-- PASSAGE --
--
-2

Here I have a string.

word = '10-7-2022 product_id:10 order_id:2 cost:500'

Here, I need to extract only the product_id's and order_id's value which is after ':'. Kindly let me know how to make it happen.

wovano
  • 4,543
  • 5
  • 22
  • 49
  • 1
    are space between the date & product_id and product_id & order_id? – Prabhas Kumar Dec 07 '22 at 12:33
  • 1
    Use the `str.split` method. `word` is a sequence of space-separated strings; following the date, you have a sequence of `:`-separated key/value pairs. – chepner Dec 07 '22 at 12:36
  • 1
    You can achieve it by using `split`, refer here https://stackoverflow.com/questions/3475251/split-a-string-by-a-delimiter-in-python – chipsy Dec 07 '22 at 12:36
  • if the id will always be in the same position (In this example right after the first `product_id:`, use `split`. Otherwise, regex might be better. – MSH Dec 07 '22 at 12:39
  • What did you try already? Are you familiar with [`str.split()`](https://docs.python.org/3.3/library/stdtypes.html#str.split) and/or [regular expressions](https://docs.python.org/3.3/library/re.html)? – wovano Dec 07 '22 at 13:14

1 Answers1

1

One other method is to use regex with named groups:

import re
reg = re.compile(r"(?P<product_id>(?<=product_id:)\d+).*(?P<order_id>(?<=order_id:)\d+)")
--
Stored data entries:

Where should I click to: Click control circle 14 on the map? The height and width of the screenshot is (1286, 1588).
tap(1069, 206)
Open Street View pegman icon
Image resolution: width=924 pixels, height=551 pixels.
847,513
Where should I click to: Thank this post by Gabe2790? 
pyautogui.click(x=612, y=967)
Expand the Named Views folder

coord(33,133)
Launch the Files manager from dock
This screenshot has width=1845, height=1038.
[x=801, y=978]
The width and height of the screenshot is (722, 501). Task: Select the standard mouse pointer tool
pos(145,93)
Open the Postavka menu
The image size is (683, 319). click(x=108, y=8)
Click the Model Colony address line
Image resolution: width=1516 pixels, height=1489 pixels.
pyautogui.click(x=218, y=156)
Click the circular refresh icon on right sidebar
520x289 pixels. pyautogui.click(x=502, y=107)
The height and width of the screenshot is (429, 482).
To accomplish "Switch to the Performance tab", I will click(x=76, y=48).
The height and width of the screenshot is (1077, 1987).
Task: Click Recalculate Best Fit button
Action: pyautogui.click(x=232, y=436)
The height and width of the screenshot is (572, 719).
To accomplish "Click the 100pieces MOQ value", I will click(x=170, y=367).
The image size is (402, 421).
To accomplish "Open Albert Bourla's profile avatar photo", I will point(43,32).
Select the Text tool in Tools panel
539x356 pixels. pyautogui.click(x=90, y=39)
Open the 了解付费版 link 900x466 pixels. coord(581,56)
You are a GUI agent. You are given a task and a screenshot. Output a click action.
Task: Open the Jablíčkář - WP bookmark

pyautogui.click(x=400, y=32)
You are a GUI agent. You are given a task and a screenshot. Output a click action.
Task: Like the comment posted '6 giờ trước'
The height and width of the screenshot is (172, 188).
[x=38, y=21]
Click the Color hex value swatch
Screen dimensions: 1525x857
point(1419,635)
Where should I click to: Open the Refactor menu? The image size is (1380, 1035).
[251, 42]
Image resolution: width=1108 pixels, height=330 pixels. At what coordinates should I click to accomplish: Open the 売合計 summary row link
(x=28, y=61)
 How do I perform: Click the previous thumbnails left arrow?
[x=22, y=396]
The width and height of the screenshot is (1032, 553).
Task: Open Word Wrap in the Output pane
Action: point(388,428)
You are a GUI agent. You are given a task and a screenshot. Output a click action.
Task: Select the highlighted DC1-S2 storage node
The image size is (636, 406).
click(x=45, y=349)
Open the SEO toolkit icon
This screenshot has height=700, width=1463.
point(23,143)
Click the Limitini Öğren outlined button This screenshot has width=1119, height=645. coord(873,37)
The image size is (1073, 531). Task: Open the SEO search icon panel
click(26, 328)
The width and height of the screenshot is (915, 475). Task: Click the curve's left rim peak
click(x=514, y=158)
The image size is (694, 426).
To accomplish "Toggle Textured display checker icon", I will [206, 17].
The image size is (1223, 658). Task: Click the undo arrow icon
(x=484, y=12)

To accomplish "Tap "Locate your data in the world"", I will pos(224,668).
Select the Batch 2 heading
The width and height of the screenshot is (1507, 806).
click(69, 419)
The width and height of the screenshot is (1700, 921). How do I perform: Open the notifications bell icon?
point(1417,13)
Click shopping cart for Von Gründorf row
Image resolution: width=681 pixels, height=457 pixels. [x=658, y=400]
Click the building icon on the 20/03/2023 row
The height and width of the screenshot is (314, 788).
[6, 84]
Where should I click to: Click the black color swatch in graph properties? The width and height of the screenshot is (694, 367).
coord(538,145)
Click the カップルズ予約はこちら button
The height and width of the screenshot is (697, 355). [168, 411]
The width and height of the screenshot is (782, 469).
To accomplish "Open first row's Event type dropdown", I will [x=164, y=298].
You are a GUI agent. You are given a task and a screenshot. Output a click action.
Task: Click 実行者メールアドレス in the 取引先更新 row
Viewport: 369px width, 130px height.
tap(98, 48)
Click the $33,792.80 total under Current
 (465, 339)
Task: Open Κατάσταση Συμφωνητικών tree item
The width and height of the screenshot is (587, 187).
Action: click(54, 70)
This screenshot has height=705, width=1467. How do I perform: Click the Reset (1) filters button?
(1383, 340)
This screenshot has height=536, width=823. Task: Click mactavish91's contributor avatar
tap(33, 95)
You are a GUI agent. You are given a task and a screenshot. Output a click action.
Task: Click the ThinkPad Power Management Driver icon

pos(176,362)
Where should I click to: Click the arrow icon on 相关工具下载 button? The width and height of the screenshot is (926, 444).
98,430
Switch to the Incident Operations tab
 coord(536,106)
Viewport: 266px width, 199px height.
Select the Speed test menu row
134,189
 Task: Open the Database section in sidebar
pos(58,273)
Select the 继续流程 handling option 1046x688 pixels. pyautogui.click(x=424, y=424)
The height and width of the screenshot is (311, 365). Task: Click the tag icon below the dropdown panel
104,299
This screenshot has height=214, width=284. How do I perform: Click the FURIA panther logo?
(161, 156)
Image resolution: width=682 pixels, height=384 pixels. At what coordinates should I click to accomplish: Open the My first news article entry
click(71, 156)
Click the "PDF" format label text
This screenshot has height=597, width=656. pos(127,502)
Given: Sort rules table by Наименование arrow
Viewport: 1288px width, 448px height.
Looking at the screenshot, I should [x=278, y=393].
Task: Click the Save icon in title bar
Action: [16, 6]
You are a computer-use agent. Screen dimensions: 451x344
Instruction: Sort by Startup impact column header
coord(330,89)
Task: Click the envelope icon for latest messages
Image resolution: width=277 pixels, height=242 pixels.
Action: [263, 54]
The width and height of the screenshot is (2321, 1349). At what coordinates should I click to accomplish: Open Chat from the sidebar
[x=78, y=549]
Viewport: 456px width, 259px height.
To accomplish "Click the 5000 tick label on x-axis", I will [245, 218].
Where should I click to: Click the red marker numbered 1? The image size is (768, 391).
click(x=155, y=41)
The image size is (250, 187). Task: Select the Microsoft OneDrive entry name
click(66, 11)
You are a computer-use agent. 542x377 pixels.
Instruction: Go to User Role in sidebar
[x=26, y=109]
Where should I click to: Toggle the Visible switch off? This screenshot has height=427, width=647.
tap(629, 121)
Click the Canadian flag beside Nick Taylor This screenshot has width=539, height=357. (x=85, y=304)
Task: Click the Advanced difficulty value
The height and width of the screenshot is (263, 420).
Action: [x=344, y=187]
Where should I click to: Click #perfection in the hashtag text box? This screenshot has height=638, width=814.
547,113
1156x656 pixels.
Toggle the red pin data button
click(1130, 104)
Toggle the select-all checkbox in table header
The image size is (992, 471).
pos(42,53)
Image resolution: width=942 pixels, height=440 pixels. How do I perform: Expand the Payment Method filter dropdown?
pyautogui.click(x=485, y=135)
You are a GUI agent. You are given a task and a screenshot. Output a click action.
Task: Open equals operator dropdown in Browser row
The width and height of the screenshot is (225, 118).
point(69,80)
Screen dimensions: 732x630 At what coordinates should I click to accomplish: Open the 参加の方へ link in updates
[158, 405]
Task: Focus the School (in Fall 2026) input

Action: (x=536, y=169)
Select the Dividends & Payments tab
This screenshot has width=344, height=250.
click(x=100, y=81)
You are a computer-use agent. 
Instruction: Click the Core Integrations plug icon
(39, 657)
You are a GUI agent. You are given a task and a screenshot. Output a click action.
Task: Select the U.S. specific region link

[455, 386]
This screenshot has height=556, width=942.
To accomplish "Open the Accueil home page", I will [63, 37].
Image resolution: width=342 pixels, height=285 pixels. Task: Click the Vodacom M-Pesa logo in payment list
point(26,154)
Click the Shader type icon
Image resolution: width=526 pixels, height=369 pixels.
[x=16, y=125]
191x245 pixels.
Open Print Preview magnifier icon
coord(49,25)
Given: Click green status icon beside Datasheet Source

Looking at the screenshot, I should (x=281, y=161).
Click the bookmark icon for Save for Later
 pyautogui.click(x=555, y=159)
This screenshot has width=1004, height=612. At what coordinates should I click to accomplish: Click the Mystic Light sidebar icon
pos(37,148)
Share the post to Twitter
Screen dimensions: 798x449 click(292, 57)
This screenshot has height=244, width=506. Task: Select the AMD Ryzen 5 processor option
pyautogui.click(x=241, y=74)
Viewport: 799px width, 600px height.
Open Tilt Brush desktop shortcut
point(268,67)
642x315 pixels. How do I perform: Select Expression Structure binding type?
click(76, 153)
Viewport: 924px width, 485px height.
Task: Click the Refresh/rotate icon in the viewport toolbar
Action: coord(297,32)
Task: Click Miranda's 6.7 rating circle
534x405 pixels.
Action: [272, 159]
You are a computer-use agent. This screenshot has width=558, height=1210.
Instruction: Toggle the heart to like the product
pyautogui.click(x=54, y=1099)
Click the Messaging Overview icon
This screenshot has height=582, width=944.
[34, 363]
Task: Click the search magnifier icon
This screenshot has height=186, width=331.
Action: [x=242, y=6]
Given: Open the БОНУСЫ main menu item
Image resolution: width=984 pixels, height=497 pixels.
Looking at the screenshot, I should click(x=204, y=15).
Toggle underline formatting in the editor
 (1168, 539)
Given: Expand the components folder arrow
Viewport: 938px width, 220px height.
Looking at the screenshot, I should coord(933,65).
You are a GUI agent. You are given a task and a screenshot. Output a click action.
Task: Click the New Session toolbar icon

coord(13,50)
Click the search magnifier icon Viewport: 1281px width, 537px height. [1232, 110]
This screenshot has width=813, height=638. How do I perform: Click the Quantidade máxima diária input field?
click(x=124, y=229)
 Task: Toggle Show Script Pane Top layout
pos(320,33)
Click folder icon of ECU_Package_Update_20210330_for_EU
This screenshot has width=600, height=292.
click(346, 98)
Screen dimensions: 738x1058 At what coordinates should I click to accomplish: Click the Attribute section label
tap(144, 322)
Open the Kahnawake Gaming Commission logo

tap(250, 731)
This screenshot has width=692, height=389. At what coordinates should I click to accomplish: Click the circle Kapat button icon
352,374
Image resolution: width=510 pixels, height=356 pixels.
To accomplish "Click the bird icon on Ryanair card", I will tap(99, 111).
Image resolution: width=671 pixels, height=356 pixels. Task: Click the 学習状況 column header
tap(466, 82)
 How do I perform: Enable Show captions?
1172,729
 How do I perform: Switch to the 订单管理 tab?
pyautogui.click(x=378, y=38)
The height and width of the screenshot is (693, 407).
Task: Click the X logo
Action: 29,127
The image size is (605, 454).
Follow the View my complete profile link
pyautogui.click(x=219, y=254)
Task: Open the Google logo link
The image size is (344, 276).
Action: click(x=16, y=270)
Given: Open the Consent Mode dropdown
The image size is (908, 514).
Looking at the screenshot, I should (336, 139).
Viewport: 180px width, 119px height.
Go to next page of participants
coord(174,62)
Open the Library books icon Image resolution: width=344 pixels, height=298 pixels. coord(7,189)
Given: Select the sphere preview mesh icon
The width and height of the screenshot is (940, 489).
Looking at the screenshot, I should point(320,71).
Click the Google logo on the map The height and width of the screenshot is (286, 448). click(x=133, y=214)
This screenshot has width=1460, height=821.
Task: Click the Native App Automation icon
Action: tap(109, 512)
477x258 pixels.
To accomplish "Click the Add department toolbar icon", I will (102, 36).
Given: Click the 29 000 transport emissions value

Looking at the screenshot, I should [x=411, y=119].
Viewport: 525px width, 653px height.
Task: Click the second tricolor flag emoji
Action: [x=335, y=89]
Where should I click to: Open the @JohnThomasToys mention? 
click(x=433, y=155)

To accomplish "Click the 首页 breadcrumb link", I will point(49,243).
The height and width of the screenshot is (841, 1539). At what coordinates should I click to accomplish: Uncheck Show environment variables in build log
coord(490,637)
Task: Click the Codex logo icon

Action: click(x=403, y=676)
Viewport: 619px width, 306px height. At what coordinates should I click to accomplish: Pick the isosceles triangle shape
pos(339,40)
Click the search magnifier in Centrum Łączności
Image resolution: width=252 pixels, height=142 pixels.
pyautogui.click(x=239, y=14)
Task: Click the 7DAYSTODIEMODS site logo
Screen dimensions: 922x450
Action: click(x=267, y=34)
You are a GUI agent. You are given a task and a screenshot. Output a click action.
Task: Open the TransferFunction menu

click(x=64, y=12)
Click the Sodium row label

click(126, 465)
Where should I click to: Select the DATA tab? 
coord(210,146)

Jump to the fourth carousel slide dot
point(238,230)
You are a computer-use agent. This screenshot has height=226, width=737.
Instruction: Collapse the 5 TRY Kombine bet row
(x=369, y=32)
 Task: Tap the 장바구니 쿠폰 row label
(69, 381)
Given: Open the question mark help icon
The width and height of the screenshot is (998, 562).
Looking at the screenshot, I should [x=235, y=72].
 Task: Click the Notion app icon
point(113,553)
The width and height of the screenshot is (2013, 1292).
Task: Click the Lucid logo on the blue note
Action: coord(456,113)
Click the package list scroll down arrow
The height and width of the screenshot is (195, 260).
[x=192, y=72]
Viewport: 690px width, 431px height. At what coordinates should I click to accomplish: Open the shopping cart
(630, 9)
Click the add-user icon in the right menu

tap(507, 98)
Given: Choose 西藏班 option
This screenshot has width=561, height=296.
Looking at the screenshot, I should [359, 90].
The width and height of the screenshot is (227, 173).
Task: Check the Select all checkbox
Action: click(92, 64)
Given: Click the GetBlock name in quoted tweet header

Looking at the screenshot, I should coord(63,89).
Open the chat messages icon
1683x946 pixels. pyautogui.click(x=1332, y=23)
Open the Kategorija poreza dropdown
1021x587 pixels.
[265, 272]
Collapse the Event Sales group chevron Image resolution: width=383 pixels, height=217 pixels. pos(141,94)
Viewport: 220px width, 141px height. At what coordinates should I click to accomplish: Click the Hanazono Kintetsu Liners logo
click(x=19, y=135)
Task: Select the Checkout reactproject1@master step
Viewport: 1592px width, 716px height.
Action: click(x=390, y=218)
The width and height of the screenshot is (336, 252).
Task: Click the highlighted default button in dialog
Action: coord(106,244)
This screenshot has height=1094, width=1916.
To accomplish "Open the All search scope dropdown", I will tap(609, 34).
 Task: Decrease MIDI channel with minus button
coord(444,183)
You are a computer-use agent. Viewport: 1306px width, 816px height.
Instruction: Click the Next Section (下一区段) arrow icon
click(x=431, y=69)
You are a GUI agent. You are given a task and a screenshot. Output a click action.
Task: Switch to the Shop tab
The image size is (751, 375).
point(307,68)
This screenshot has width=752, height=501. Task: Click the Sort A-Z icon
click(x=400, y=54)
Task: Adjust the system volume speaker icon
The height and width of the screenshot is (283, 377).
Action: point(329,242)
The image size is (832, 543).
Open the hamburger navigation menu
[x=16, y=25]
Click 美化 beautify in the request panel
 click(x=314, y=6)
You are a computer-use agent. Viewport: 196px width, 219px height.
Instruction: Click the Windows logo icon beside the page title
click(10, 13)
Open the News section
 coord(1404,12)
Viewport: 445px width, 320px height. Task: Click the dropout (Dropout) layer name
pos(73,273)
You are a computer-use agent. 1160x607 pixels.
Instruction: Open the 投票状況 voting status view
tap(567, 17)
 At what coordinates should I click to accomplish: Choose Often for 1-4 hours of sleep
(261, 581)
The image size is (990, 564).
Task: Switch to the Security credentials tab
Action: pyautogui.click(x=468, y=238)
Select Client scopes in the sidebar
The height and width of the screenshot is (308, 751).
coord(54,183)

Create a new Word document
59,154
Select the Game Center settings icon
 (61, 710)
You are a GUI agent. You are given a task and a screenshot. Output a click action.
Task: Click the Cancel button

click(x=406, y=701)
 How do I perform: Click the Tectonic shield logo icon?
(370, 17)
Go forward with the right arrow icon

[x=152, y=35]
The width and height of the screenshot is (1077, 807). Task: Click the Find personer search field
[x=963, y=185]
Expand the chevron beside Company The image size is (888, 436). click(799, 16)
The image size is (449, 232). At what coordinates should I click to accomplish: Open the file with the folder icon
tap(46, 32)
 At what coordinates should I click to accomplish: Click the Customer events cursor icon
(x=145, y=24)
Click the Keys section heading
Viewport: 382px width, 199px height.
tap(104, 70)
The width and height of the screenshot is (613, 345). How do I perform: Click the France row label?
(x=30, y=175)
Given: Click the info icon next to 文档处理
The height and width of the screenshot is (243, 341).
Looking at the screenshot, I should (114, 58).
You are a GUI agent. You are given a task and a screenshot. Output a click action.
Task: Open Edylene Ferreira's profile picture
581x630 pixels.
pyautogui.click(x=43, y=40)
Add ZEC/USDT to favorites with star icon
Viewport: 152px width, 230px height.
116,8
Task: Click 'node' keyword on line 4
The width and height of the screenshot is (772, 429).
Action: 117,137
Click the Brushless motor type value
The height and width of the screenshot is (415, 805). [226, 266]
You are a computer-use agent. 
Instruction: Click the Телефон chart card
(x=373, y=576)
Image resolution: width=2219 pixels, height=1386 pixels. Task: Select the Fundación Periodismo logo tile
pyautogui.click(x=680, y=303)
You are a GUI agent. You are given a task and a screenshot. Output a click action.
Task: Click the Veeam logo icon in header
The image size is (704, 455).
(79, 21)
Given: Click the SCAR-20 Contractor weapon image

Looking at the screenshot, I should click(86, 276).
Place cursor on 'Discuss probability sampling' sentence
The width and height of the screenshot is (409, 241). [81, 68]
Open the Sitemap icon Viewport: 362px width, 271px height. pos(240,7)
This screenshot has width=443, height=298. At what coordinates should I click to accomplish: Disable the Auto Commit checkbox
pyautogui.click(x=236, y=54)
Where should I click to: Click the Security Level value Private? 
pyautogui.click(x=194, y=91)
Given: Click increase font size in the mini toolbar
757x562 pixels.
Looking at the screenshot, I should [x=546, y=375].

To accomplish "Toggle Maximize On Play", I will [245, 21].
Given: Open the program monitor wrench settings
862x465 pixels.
--
-- STATED GOAL A --
In the Python string-extraction thread, what value follows "cost:" in the example string?
-- STATED GOAL B --
Reproduce the portion of the Python string-extraction thread between "Here I have" and "make it happen.", inclusive.
-- STATED GOAL C --
Carry on the Python string-extraction thread from the point where it ends.

-- EXPECTED OUTPUT A --
500

-- EXPECTED OUTPUT B --
Here I have a string.

word = '10-7-2022 product_id:10 order_id:2 cost:500'

Here, I need to extract only the product_id's and order_id's value which is after ':'. Kindly let me know how to make it happen.

-- EXPECTED OUTPUT C --
word = '10-7-2022 product_id:10 order_id:2 cost:500'
result = reg.search(word)
result.group('product_id')
result.group('order_id')

If not every string contain product_id: or order_id: then you can create a more general regex, and test if there is a result.

EDIT

Also getting the date, assuming that it would always be in the order of d-m-y with or without leading zeros:

import re
reg = re.compile(r"(?P<date>\d+-\d+-\d+).*(?P<product_id>(?<=product_id:)\d+).*(?P<order_id>(?<=order_id:)\d+)")
word = '10-7-2022 product_id:10 order_id:2 cost:500'
result = reg.search(word)
result.group('date')

You can also get a datetime object:

from datetime import datetime
datetime.strptime(result.group('date'), r'%d-%m-%Y')
>>> datetime.datetime(2022, 7, 10, 0, 0)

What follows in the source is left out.